[[ Record extracts, beginning ]]
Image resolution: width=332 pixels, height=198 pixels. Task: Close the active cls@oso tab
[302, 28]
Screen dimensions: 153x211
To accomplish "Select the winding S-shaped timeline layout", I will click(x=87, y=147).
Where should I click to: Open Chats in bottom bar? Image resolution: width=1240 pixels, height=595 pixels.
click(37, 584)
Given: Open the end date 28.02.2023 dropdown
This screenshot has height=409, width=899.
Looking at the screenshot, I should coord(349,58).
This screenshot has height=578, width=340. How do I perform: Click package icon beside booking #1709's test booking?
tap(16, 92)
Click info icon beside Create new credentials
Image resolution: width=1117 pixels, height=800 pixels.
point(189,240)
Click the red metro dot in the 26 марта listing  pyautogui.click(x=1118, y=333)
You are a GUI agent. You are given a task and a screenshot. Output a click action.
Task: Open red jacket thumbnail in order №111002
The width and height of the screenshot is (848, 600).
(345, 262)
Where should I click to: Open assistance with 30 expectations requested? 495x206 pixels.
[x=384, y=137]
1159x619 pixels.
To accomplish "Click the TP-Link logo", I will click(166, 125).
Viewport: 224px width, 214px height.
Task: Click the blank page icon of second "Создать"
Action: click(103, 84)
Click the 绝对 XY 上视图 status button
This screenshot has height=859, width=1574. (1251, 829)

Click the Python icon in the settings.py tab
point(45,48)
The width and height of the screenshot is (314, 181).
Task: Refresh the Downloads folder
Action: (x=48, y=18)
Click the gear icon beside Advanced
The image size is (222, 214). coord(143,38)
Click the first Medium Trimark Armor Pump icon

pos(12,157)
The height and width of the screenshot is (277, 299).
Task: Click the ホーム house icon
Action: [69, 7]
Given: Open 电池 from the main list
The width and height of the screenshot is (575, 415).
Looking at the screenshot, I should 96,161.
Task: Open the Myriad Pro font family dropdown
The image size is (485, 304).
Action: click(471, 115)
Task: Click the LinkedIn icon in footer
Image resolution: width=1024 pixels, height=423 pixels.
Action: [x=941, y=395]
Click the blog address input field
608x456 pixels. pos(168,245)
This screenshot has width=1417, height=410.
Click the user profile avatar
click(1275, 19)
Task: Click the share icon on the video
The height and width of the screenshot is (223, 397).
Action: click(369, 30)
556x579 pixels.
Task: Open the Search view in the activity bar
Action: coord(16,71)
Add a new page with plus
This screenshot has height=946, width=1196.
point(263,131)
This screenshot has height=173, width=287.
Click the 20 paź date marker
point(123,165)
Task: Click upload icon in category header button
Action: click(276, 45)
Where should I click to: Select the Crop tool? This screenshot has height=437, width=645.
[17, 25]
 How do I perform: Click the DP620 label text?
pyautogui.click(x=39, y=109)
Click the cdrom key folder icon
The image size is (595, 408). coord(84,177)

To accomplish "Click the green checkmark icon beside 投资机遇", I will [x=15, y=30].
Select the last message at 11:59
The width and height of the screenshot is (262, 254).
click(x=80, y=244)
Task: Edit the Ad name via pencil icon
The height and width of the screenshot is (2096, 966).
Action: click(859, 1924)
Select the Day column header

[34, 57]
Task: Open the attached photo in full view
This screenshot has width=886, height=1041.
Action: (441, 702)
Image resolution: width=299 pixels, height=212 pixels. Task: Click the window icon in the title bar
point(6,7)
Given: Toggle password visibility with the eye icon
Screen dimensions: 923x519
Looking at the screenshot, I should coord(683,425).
[[ Record extracts, end ]]
__Exercise details__:
Across all the records above, find each line with "dropdown" in it and copy it.

__Result for this exercise__:
Given: Open the end date 28.02.2023 dropdown
Task: Open the Myriad Pro font family dropdown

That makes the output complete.